* _THE PROBLEM_: Please render the records below as a numbered list, leaving out the blank lines.

* _GIVEN INFORMATION_:
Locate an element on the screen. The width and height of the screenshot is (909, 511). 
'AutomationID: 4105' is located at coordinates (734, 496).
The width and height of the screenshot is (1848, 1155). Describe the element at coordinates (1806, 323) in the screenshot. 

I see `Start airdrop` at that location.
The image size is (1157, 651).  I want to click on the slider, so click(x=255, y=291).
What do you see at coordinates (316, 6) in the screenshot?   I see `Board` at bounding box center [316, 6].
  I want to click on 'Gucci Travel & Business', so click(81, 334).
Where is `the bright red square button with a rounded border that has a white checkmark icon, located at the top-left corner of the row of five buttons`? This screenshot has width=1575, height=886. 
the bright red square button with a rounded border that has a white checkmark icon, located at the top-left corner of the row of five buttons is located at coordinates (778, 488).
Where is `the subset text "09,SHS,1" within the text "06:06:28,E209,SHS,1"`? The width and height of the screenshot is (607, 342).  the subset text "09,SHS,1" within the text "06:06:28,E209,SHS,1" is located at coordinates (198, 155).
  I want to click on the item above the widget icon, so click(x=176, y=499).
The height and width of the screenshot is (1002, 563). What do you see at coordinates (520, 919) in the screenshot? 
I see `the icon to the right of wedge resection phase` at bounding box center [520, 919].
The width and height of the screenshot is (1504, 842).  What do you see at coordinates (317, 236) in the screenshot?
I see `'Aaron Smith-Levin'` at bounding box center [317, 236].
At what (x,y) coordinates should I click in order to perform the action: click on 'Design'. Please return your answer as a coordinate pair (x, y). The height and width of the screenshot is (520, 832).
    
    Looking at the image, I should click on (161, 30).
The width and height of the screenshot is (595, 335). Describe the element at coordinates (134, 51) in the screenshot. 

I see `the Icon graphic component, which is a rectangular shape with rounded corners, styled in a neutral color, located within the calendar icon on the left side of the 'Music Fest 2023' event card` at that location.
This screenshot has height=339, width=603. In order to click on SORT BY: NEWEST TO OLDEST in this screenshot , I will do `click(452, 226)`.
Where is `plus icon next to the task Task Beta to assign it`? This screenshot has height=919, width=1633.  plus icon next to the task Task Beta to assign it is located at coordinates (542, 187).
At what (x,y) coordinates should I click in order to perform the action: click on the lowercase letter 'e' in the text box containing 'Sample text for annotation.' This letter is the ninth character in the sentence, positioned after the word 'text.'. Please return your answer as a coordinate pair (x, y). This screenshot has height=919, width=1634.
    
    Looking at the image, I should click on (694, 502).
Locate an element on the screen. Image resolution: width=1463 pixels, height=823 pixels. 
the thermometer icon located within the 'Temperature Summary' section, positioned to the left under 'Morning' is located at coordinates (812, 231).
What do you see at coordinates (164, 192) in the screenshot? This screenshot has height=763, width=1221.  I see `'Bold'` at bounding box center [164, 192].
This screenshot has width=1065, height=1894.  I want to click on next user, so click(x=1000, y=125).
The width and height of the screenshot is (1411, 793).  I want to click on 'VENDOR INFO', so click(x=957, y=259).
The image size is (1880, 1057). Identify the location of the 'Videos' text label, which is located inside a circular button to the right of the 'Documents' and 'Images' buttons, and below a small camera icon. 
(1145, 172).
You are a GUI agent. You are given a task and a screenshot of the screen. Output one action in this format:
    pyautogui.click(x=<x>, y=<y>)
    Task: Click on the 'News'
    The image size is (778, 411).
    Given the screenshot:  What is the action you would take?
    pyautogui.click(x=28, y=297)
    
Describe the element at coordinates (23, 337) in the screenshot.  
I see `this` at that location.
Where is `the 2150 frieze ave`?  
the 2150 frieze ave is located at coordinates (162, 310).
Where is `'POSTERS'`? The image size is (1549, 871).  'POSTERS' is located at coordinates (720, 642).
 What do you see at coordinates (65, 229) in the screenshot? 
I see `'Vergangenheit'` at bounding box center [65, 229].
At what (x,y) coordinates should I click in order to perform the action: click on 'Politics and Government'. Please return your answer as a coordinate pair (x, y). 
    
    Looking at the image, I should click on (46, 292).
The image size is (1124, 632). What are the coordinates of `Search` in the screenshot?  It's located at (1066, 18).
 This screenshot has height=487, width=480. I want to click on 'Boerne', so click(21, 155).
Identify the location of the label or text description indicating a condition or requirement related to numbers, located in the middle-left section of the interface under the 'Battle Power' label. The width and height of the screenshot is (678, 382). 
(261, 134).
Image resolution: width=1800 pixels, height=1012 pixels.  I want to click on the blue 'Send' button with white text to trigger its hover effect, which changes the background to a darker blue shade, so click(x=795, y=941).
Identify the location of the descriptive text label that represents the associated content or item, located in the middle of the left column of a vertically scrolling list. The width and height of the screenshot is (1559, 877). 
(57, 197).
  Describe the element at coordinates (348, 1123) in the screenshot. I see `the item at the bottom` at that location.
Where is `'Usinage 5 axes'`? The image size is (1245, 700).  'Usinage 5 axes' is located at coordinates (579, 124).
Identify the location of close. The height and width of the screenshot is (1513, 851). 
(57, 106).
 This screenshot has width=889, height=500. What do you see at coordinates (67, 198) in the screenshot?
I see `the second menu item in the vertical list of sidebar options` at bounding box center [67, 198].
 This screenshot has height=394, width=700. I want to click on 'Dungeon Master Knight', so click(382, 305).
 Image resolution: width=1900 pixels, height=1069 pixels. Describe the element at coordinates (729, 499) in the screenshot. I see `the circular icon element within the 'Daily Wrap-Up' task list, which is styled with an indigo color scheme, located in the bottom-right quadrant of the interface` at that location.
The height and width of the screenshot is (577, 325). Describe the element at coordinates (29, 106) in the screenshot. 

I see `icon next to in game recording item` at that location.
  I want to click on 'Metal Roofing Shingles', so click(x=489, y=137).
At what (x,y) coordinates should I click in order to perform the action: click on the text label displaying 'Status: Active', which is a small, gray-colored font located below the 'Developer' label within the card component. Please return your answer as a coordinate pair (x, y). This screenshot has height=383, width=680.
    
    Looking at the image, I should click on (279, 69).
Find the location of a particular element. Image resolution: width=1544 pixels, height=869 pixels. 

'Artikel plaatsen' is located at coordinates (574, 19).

* _CORRECT RESULT_:
1. Locate an element on the screen. The width and height of the screenshot is (909, 511). 
2. 'AutomationID: 4105' is located at coordinates (734, 496).
3. The width and height of the screenshot is (1848, 1155). Describe the element at coordinates (1806, 323) in the screenshot. 
4. I see `Start airdrop` at that location.
5. The image size is (1157, 651).  I want to click on the slider, so click(x=255, y=291).
6. What do you see at coordinates (316, 6) in the screenshot?   I see `Board` at bounding box center [316, 6].
7.   I want to click on 'Gucci Travel & Business', so click(81, 334).
8. Where is `the bright red square button with a rounded border that has a white checkmark icon, located at the top-left corner of the row of five buttons`? This screenshot has width=1575, height=886. 
9. the bright red square button with a rounded border that has a white checkmark icon, located at the top-left corner of the row of five buttons is located at coordinates (778, 488).
10. Where is `the subset text "09,SHS,1" within the text "06:06:28,E209,SHS,1"`? The width and height of the screenshot is (607, 342).  the subset text "09,SHS,1" within the text "06:06:28,E209,SHS,1" is located at coordinates (198, 155).
11.   I want to click on the item above the widget icon, so click(x=176, y=499).
12. The height and width of the screenshot is (1002, 563). What do you see at coordinates (520, 919) in the screenshot? 
13. I see `the icon to the right of wedge resection phase` at bounding box center [520, 919].
14. The width and height of the screenshot is (1504, 842).  What do you see at coordinates (317, 236) in the screenshot?
15. I see `'Aaron Smith-Levin'` at bounding box center [317, 236].
16. At what (x,y) coordinates should I click in order to perform the action: click on 'Design'. Please return your answer as a coordinate pair (x, y). The height and width of the screenshot is (520, 832).
17.     Looking at the image, I should click on (161, 30).
18. The width and height of the screenshot is (595, 335). Describe the element at coordinates (134, 51) in the screenshot. 
19. I see `the Icon graphic component, which is a rectangular shape with rounded corners, styled in a neutral color, located within the calendar icon on the left side of the 'Music Fest 2023' event card` at that location.
20. This screenshot has height=339, width=603. In order to click on SORT BY: NEWEST TO OLDEST in this screenshot , I will do `click(452, 226)`.
21. Where is `plus icon next to the task Task Beta to assign it`? This screenshot has height=919, width=1633.  plus icon next to the task Task Beta to assign it is located at coordinates (542, 187).
22. At what (x,y) coordinates should I click in order to perform the action: click on the lowercase letter 'e' in the text box containing 'Sample text for annotation.' This letter is the ninth character in the sentence, positioned after the word 'text.'. Please return your answer as a coordinate pair (x, y). This screenshot has height=919, width=1634.
23.     Looking at the image, I should click on (694, 502).
24. Locate an element on the screen. Image resolution: width=1463 pixels, height=823 pixels. 
25. the thermometer icon located within the 'Temperature Summary' section, positioned to the left under 'Morning' is located at coordinates (812, 231).
26. What do you see at coordinates (164, 192) in the screenshot? This screenshot has height=763, width=1221.  I see `'Bold'` at bounding box center [164, 192].
27. This screenshot has width=1065, height=1894.  I want to click on next user, so click(x=1000, y=125).
28. The width and height of the screenshot is (1411, 793).  I want to click on 'VENDOR INFO', so click(x=957, y=259).
29. The image size is (1880, 1057). Identify the location of the 'Videos' text label, which is located inside a circular button to the right of the 'Documents' and 'Images' buttons, and below a small camera icon. 
30. (1145, 172).
31. You are a GUI agent. You are given a task and a screenshot of the screen. Output one action in this format:
32.     pyautogui.click(x=<x>, y=<y>)
33.     Task: Click on the 'News'
34.     The image size is (778, 411).
35.     Given the screenshot:  What is the action you would take?
36.     pyautogui.click(x=28, y=297)
37. Describe the element at coordinates (23, 337) in the screenshot.  
38. I see `this` at that location.
39. Where is `the 2150 frieze ave`?  
40. the 2150 frieze ave is located at coordinates (162, 310).
41. Where is `'POSTERS'`? The image size is (1549, 871).  'POSTERS' is located at coordinates (720, 642).
42.  What do you see at coordinates (65, 229) in the screenshot? 
43. I see `'Vergangenheit'` at bounding box center [65, 229].
44. At what (x,y) coordinates should I click in order to perform the action: click on 'Politics and Government'. Please return your answer as a coordinate pair (x, y). 
45.     Looking at the image, I should click on (46, 292).
46. The image size is (1124, 632). What are the coordinates of `Search` in the screenshot?  It's located at (1066, 18).
47.  This screenshot has height=487, width=480. I want to click on 'Boerne', so click(21, 155).
48. Identify the location of the label or text description indicating a condition or requirement related to numbers, located in the middle-left section of the interface under the 'Battle Power' label. The width and height of the screenshot is (678, 382). 
49. (261, 134).
50. Image resolution: width=1800 pixels, height=1012 pixels.  I want to click on the blue 'Send' button with white text to trigger its hover effect, which changes the background to a darker blue shade, so click(x=795, y=941).
51. Identify the location of the descriptive text label that represents the associated content or item, located in the middle of the left column of a vertically scrolling list. The width and height of the screenshot is (1559, 877). 
52. (57, 197).
53.   Describe the element at coordinates (348, 1123) in the screenshot. I see `the item at the bottom` at that location.
54. Where is `'Usinage 5 axes'`? The image size is (1245, 700).  'Usinage 5 axes' is located at coordinates (579, 124).
55. Identify the location of close. The height and width of the screenshot is (1513, 851). 
56. (57, 106).
57.  This screenshot has width=889, height=500. What do you see at coordinates (67, 198) in the screenshot?
58. I see `the second menu item in the vertical list of sidebar options` at bounding box center [67, 198].
59.  This screenshot has height=394, width=700. I want to click on 'Dungeon Master Knight', so click(382, 305).
60.  Image resolution: width=1900 pixels, height=1069 pixels. Describe the element at coordinates (729, 499) in the screenshot. I see `the circular icon element within the 'Daily Wrap-Up' task list, which is styled with an indigo color scheme, located in the bottom-right quadrant of the interface` at that location.
61. The height and width of the screenshot is (577, 325). Describe the element at coordinates (29, 106) in the screenshot. 
62. I see `icon next to in game recording item` at that location.
63.   I want to click on 'Metal Roofing Shingles', so click(x=489, y=137).
64. At what (x,y) coordinates should I click in order to perform the action: click on the text label displaying 'Status: Active', which is a small, gray-colored font located below the 'Developer' label within the card component. Please return your answer as a coordinate pair (x, y). This screenshot has height=383, width=680.
65.     Looking at the image, I should click on (279, 69).
66. Find the location of a particular element. Image resolution: width=1544 pixels, height=869 pixels. 
67. 'Artikel plaatsen' is located at coordinates (574, 19).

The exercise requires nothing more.